● **Prompt**
In full and without alteration, print the entries that follow.

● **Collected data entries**
>>>

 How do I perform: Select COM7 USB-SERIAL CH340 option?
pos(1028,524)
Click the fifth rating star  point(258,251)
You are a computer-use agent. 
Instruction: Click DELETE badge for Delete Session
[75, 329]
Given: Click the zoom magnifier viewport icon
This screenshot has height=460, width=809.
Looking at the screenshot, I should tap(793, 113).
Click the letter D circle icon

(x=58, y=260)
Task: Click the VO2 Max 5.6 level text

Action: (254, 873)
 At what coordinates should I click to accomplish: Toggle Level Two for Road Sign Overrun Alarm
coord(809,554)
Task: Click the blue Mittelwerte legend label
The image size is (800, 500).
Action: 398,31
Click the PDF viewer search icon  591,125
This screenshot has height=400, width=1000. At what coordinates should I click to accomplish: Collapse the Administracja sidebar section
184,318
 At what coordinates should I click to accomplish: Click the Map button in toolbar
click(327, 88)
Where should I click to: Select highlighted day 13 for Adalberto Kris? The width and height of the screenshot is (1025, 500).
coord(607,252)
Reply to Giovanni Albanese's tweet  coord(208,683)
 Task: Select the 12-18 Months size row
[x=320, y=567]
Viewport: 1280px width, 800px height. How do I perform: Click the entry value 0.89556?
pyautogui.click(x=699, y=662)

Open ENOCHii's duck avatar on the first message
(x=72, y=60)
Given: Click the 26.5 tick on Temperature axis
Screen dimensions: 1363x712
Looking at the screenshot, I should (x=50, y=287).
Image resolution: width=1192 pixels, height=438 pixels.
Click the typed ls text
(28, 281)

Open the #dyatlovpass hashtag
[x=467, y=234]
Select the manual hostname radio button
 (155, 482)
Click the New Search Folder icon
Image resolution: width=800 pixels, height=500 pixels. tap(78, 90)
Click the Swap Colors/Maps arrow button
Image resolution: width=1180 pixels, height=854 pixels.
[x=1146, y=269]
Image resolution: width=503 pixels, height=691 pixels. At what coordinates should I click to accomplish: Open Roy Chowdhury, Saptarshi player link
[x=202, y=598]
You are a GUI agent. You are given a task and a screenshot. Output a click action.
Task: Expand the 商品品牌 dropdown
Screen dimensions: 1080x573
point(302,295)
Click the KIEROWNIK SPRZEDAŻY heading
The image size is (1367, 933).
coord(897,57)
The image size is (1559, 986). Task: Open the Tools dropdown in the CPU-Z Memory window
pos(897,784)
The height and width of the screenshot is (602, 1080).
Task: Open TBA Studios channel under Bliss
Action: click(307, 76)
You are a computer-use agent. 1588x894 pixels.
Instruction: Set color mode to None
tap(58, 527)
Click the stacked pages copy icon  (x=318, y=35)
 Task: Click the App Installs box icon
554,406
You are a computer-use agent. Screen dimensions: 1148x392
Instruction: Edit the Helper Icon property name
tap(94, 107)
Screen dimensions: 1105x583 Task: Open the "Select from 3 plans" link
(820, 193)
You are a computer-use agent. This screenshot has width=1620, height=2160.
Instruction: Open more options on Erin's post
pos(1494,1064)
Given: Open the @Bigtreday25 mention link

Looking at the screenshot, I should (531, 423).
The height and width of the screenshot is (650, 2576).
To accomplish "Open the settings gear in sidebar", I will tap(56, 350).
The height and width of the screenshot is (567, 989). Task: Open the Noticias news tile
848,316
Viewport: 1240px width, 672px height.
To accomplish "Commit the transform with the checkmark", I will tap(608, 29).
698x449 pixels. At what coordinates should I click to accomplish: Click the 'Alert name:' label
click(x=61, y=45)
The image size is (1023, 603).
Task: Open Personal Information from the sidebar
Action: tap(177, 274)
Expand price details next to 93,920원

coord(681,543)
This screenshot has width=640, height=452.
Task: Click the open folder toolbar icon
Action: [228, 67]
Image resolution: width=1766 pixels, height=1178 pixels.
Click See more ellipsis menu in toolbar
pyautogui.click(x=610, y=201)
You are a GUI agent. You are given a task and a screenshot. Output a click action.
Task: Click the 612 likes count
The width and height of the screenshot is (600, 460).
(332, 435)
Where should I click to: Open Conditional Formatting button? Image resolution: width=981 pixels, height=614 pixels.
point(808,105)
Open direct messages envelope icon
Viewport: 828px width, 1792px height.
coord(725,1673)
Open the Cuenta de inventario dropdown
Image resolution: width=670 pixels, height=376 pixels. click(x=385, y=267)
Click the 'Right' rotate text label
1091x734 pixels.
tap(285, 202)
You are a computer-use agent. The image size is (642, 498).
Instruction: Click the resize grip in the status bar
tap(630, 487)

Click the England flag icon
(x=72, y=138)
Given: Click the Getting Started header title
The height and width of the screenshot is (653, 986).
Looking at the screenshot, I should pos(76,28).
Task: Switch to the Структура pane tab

<<<

● **Task output**
 How do I perform: Select COM7 USB-SERIAL CH340 option?
pos(1028,524)
Click the fifth rating star  point(258,251)
You are a computer-use agent. 
Instruction: Click DELETE badge for Delete Session
[75, 329]
Given: Click the zoom magnifier viewport icon
This screenshot has height=460, width=809.
Looking at the screenshot, I should tap(793, 113).
Click the letter D circle icon

(x=58, y=260)
Task: Click the VO2 Max 5.6 level text

Action: (254, 873)
 At what coordinates should I click to accomplish: Toggle Level Two for Road Sign Overrun Alarm
coord(809,554)
Task: Click the blue Mittelwerte legend label
The image size is (800, 500).
Action: 398,31
Click the PDF viewer search icon  591,125
This screenshot has height=400, width=1000. At what coordinates should I click to accomplish: Collapse the Administracja sidebar section
184,318
 At what coordinates should I click to accomplish: Click the Map button in toolbar
click(327, 88)
Where should I click to: Select highlighted day 13 for Adalberto Kris? The width and height of the screenshot is (1025, 500).
coord(607,252)
Reply to Giovanni Albanese's tweet  coord(208,683)
 Task: Select the 12-18 Months size row
[x=320, y=567]
Viewport: 1280px width, 800px height. How do I perform: Click the entry value 0.89556?
pyautogui.click(x=699, y=662)

Open ENOCHii's duck avatar on the first message
(x=72, y=60)
Given: Click the 26.5 tick on Temperature axis
Screen dimensions: 1363x712
Looking at the screenshot, I should (x=50, y=287).
Image resolution: width=1192 pixels, height=438 pixels.
Click the typed ls text
(28, 281)

Open the #dyatlovpass hashtag
[x=467, y=234]
Select the manual hostname radio button
 (155, 482)
Click the New Search Folder icon
Image resolution: width=800 pixels, height=500 pixels. tap(78, 90)
Click the Swap Colors/Maps arrow button
Image resolution: width=1180 pixels, height=854 pixels.
[x=1146, y=269]
Image resolution: width=503 pixels, height=691 pixels. At what coordinates should I click to accomplish: Open Roy Chowdhury, Saptarshi player link
[x=202, y=598]
You are a GUI agent. You are given a task and a screenshot. Output a click action.
Task: Expand the 商品品牌 dropdown
Screen dimensions: 1080x573
point(302,295)
Click the KIEROWNIK SPRZEDAŻY heading
The image size is (1367, 933).
coord(897,57)
The image size is (1559, 986). Task: Open the Tools dropdown in the CPU-Z Memory window
pos(897,784)
The height and width of the screenshot is (602, 1080).
Task: Open TBA Studios channel under Bliss
Action: click(307, 76)
You are a computer-use agent. 1588x894 pixels.
Instruction: Set color mode to None
tap(58, 527)
Click the stacked pages copy icon  (x=318, y=35)
 Task: Click the App Installs box icon
554,406
You are a computer-use agent. Screen dimensions: 1148x392
Instruction: Edit the Helper Icon property name
tap(94, 107)
Screen dimensions: 1105x583 Task: Open the "Select from 3 plans" link
(820, 193)
You are a computer-use agent. This screenshot has width=1620, height=2160.
Instruction: Open more options on Erin's post
pos(1494,1064)
Given: Open the @Bigtreday25 mention link

Looking at the screenshot, I should (531, 423).
The height and width of the screenshot is (650, 2576).
To accomplish "Open the settings gear in sidebar", I will tap(56, 350).
The height and width of the screenshot is (567, 989). Task: Open the Noticias news tile
848,316
Viewport: 1240px width, 672px height.
To accomplish "Commit the transform with the checkmark", I will tap(608, 29).
698x449 pixels. At what coordinates should I click to accomplish: Click the 'Alert name:' label
click(x=61, y=45)
The image size is (1023, 603).
Task: Open Personal Information from the sidebar
Action: tap(177, 274)
Expand price details next to 93,920원

coord(681,543)
This screenshot has width=640, height=452.
Task: Click the open folder toolbar icon
Action: [228, 67]
Image resolution: width=1766 pixels, height=1178 pixels.
Click See more ellipsis menu in toolbar
pyautogui.click(x=610, y=201)
You are a GUI agent. You are given a task and a screenshot. Output a click action.
Task: Click the 612 likes count
The width and height of the screenshot is (600, 460).
(332, 435)
Where should I click to: Open Conditional Formatting button? Image resolution: width=981 pixels, height=614 pixels.
point(808,105)
Open direct messages envelope icon
Viewport: 828px width, 1792px height.
coord(725,1673)
Open the Cuenta de inventario dropdown
Image resolution: width=670 pixels, height=376 pixels. click(x=385, y=267)
Click the 'Right' rotate text label
1091x734 pixels.
tap(285, 202)
You are a computer-use agent. The image size is (642, 498).
Instruction: Click the resize grip in the status bar
tap(630, 487)

Click the England flag icon
(x=72, y=138)
Given: Click the Getting Started header title
The height and width of the screenshot is (653, 986).
Looking at the screenshot, I should pos(76,28).
Task: Switch to the Структура pane tab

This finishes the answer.